Some Background Context
(And Hipsters/Beatniks explained, to some extent)

For post-war white america, the 50’s sired an empowered, unionized, and rapidly expanding middle class, with significant spending power and countless dreams of Norman Rockwell fantasy homes away from the grit of cities. Thus, suburbia was born in tandem with trending consumerism. For many Americans, it was a time when fulfillment meant immediately acquiring what you wanted, and materialism went hand in hand with “a better life”. It was a culture of a common ideal; an “American Dream”.  Works such as Death of a Salesman illustrate the cultural pressure to conform to this ideal , and the consequent suffering of a generation in which the individual’s self worth is defined by their proximity to the “American dream”, and poisoned by materialism.

Above: advertisment capturing 50's family values  (source: thehappyhomemaker.com)

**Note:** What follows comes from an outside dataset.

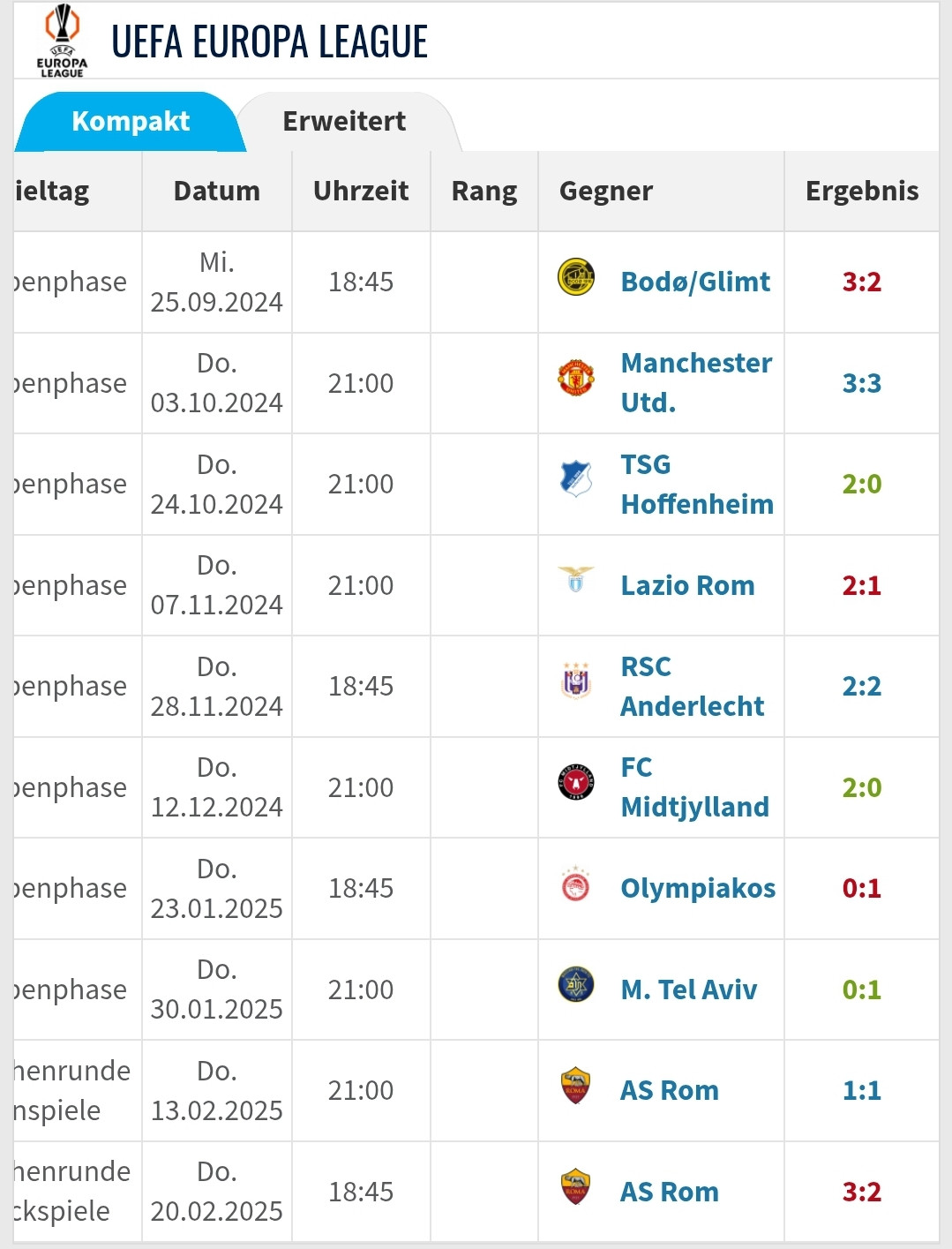This screenshot has width=952, height=1249.
Task: Click the Manchester United club crest
Action: coord(576,378)
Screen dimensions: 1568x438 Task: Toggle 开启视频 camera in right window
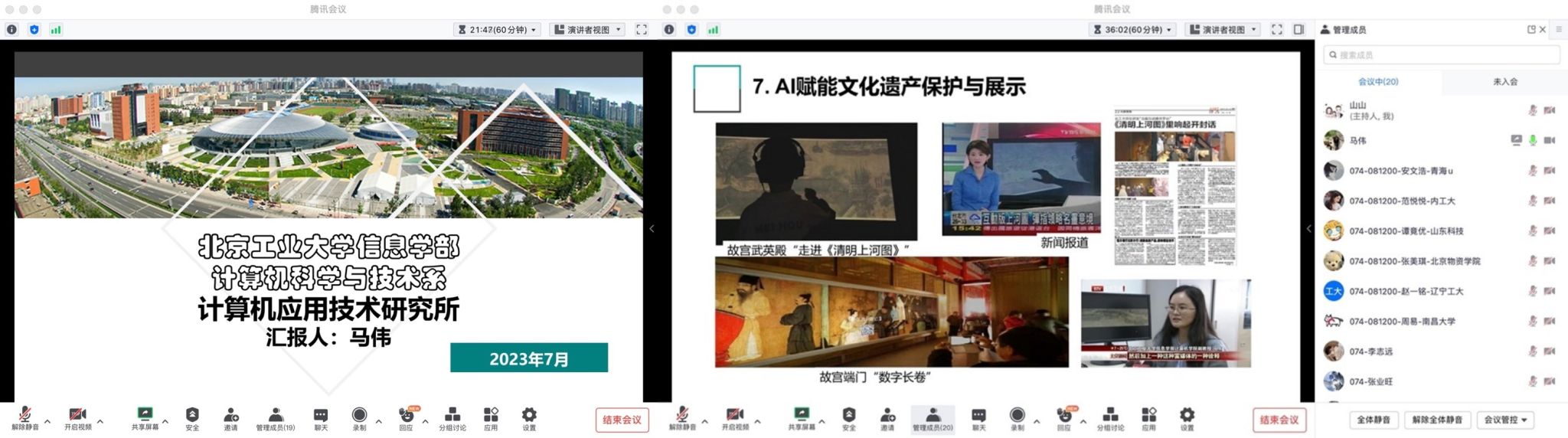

Above: advertisment capturing 50’s family values
(source: thehappyhomemaker.com)

This was the status quo which the beats so vehemently –and understandably– opposed. Mailer uplifts the contextually controversial lifestyle lead by “hipsters” of the 40’s; white youths who emulated the superficialities of the jazz-musician’s life style. In short: they took to moonlighting about black neighborhoods for jazz and swing-dancing, and were defined by their self imposed poverty; their use of drugs and black vernacular. The “beatnik” picks up where the “hipster” leaves off. In an era of heightened conformity, there was heightened stigma, and attached to the idea of urban life. City life became associated less with success and more with poverty, and thus urbanity became more strongly associated with people of color. The expansion of suburbia was certainly fueled by “white flight”, and thus the idea of the suburbs being almost homogeneously Caucasian  is not without reason.  A “black suburbia” was far less promoted or financially accessible,  and it was therefore far less realistic for people of color to leave the city for a slice of suburbia. At the time, it was against the grain for white people to opt out of suburbia in favor of the city, so that’s exactly what the 50’s nonconformist did. Hipsters grounded themselves in controversial anti-materialism and give rise to a sweeping wave of literature, and thus the beatnik was born.

…….The Big Picture?

In case it hasn’t been glaringly obvious, beat-culture deeply rooted cultural appropriation. While this term factors into romantic racism, the two terms are not synonymous. To understand the concept of romantic racism, one has to grasp the difference between conformity and oppression; the very line which Mailer is incapable of recognizing. Mailer articulates what the beats & hipster exemplify.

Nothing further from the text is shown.